O presidente da CIP - Confederação Empresarial de Portugal, António Saraiva, destaca "o elevado profissionalismo" de Ferreira de Oliveira, bem como "a obra que foi deixando" nas empresas por onde passou, sublinhando o valor que o gestor sempre trouxe ao capital das empresas que liderou. António Saraiva sublinha ainda que Ferreira de Oliveira era "muito discreto" e gostava de "fazer mais do que mostrar que fazia". "Era uma pessoa de trato fácil e afável", recordou.
Para o presidente da AESE Business School, José Ramalho Fontes, Ferreira de Oliveira deixou ao país "uma enorme criação de valor", sobretudo na área petrolífera. "Fomos colegas na universidade", recordou, frisando que, ao longo das últimas décadas, foi trocando com Ferreira de Oliveira "impressões sobre gestão e sobre a AESE".
"Era uma pessoa extremamente inteligente e comunicativa, com uma enorme sensibilidade para as pessoas, uma a uma", afirmou. Destacou "a sua visão global, estratégica para o detalhe, sem esquecer o seu traço de engenheiro, o que era um pouco incómodo, por vezes".
José Ramalho Fontes privou de perto com Ferreira de Oliveira. "A sua relação com a doença, ao longo dos últimos três anos, foi muito intelectual, de análise científica. Encarou-a sempre com grande objetividade. Só nos últimos tempos começou a pensar que podia acontecer isto. Tinha intuído", revelou ao Dinheiro Vivo.
José Ramalho Fontes diz ainda que o gestor "era muito racional, mas também muito delicado. Podia ser duro mas era uma pessoa muito delicada. Era muito racional, mas com uma grande ternura pela sua esposa, os filhos e as netas", adianta. "Era muito dedicado à família."
António Comprido, secretário-geral da APETRO, recorda o papel do gestor na revitalização da associação que representa as empresas petrolíferas.
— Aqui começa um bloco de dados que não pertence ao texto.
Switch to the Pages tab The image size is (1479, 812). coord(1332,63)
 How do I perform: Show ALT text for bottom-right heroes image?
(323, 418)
Foi Manuel Ferreira de Oliveira que, no final dos anos de 1990, lhe deu um novo impulso, quando liderava a Petrogal, considera António Comprido, secretário-geral da associação. "O engenheiro Ferreira de Oliveira tornou a associação uma voz ouvida e respeitada, o mérito foi dele", disse ao Dinheiro Vivo.
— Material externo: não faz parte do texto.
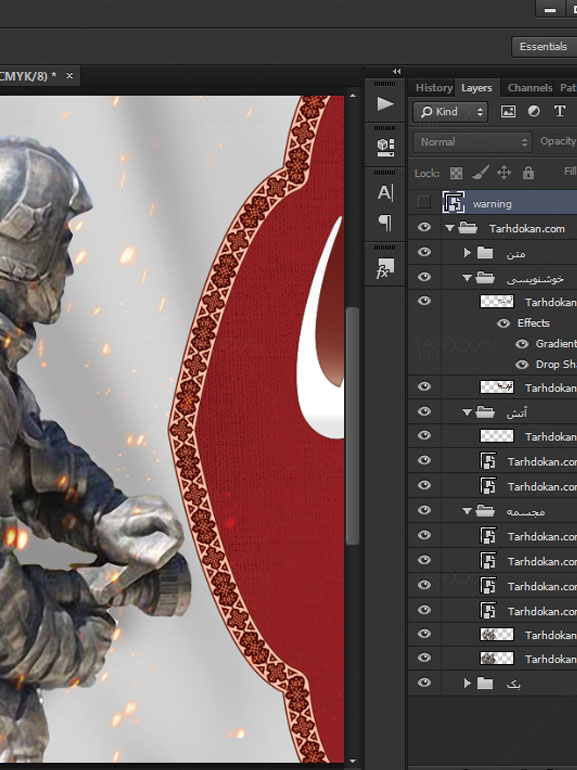Open the Normal blend mode dropdown

pyautogui.click(x=472, y=142)
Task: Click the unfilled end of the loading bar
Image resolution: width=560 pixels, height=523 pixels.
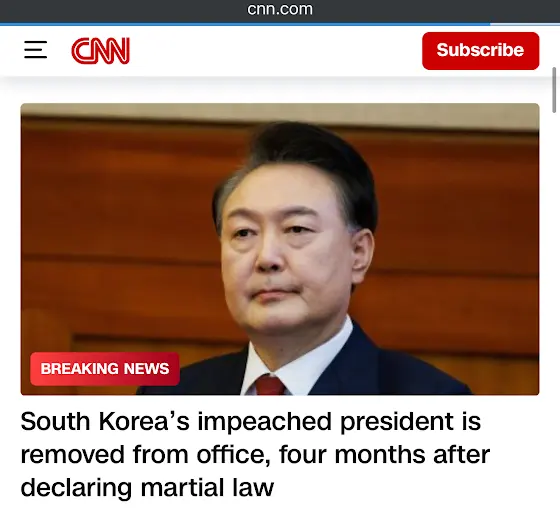Action: tap(525, 24)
António Comprido recorda o "homem de trato fácil, delicado e de imensa elegância". Considera que o gestor "marcou claramente a indústria petrolífera em Portugal", pelo seu percurso internacional, e pelo seu trabalho na Galp Energia. "Lançou a Galp como verdadeira empresa internacional, com a aposta no Brasil. A Galp hoje é uma empresa média a nível internacional, e a muito se deve ao engenheiro Ferreira de Oliveira."
Mas quem fala de Manuel Ferreira de Oliveira não deixa passar o seu gosto pelo ensino. Foi professor catedrático da Faculdade de Engenharia da Universidade do Porto (FEUP), ligação que manteve sempre, fazendo parte do seu Conselho de Curadores desde 2015.
"Um professor fantástico que desfrutava, não só porque explicava bem mas porque gostava de ensinar", salienta o presidente da AESE.
Também Nuno Ribeiro da Silva destaca essa "outra valência, a parte universitária, académica, a grande disponibilidade e estímulo para os estudantes. A Galp deve ser a empresa com mais protocolos com universidades", diz Ribeiro da Silva. Explica o presidente da Endesa que Ferreira de Oliveira "criou uma escola" na Petrogal, tendo ir buscar técnicos à Partex, uma empresa privada com muito know-how no setor petrolífero, para formar recursos.
Numa entrevista em 2016, questionado sobre quão realizado se sentia como gestor, de 1 a 10, Manuel Ferreira de Oliveira respondeu: "Sete, porque já tenho uma carreira longa (...). Mas 10... ainda falta uma escalada. Apesar da minha idade ainda penso tudo fazer para subir mais uns degraus", disse ao Portal da Liderança. A exigência acompanhou-o até ao fim.